Composing and conducting
Five-time Oscar nominee George Fenton has written scores for blockbusters such as 'Gandhi' and 'Cry Freedom'. His score for 'Deep Blue', a major feature film from the BBC's 'Blue Planet' team, was recorded by the Berlin Philharmonic Orchestra.
Here he talks about creating the music for 'Deep Blue', composing film scores and how technology is changing music.
He also talks about how to get the best out of an orchestra as a conductor...
Q1. What inspired you to create the music for Deep Blue?
There isn't really so much music written about the sea or the oceans, and I think part of the quality of the film is that it's really a world that we haven't seen.
Q2. How does this score differ from others that you have worked on?

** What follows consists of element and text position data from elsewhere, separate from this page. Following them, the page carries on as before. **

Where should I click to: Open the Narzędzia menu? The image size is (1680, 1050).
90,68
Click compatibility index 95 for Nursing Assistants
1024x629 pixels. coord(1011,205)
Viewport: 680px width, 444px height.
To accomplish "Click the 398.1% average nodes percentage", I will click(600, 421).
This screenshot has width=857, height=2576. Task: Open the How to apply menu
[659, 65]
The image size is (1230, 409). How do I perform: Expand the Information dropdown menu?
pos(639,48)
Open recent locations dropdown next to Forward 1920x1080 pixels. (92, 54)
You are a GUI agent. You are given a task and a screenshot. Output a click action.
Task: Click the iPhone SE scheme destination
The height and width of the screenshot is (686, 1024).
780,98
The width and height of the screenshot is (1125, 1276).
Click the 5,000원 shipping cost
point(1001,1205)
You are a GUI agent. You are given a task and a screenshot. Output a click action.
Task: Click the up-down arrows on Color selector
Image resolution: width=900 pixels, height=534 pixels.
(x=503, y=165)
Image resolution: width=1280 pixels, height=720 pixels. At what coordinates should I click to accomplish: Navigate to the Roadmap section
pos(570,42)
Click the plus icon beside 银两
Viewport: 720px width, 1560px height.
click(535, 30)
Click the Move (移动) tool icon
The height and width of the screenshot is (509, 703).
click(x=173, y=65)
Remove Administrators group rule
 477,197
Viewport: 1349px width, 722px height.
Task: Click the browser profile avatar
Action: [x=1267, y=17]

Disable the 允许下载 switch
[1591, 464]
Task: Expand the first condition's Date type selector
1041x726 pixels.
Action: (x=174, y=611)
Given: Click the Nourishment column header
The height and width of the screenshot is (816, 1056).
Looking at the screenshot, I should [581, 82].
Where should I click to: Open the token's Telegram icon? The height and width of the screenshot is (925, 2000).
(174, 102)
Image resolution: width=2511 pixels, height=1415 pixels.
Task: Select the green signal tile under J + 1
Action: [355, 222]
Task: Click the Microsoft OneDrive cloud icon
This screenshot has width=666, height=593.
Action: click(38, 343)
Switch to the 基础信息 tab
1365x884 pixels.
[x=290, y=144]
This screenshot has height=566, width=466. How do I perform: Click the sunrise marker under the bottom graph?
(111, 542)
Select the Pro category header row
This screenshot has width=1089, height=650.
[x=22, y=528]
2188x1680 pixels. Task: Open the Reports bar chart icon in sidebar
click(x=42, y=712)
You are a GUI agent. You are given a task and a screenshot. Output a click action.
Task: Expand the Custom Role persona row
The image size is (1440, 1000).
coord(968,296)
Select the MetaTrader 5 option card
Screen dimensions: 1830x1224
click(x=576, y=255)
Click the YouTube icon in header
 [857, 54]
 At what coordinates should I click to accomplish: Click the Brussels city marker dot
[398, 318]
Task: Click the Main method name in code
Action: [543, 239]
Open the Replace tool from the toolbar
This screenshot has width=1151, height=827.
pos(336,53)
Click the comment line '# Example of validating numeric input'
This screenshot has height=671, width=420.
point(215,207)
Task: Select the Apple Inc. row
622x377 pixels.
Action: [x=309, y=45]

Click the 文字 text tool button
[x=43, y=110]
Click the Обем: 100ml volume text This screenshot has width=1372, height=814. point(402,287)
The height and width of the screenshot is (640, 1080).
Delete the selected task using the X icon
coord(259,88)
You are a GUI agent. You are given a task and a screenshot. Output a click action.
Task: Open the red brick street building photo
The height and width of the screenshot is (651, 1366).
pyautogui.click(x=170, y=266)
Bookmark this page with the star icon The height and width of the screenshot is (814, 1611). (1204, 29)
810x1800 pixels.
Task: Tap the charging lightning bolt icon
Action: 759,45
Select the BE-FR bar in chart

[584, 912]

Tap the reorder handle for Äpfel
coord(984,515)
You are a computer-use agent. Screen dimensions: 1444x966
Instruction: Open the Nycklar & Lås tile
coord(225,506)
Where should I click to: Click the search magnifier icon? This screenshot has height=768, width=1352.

It's a unique film score for me... because it was written before the film was constructed.
Q3. What advice would you give to someone looking to compose for films?
The first rule is that you've got to realise that you're part of a collaborative process.
Q4. How do you begin the process of composing a score?
First of all I spot the sequence, and I work out where the music's going to begin and end.
Q5. Do you need formal training to write a film score?
The advent of computers has changed film writing in a very positive way... it's meant that people who don't have a formal training of any sort are able to write film scores.
Q6. What's it like conducting a full symphony orchestra?
The best thing about any session with any orchestra is the feeling of togetherness. Everyone has a role to play.
Q7. What's the difference between working with an orchestra and with session musicians?
You can't really divide a symphony orchestra. If you are working with an orchestra they are family. They live with each other all the time.
Q8. How do you deal with a musician who is struggling?
Everyone on some level is insecure and they thrive on encouragement.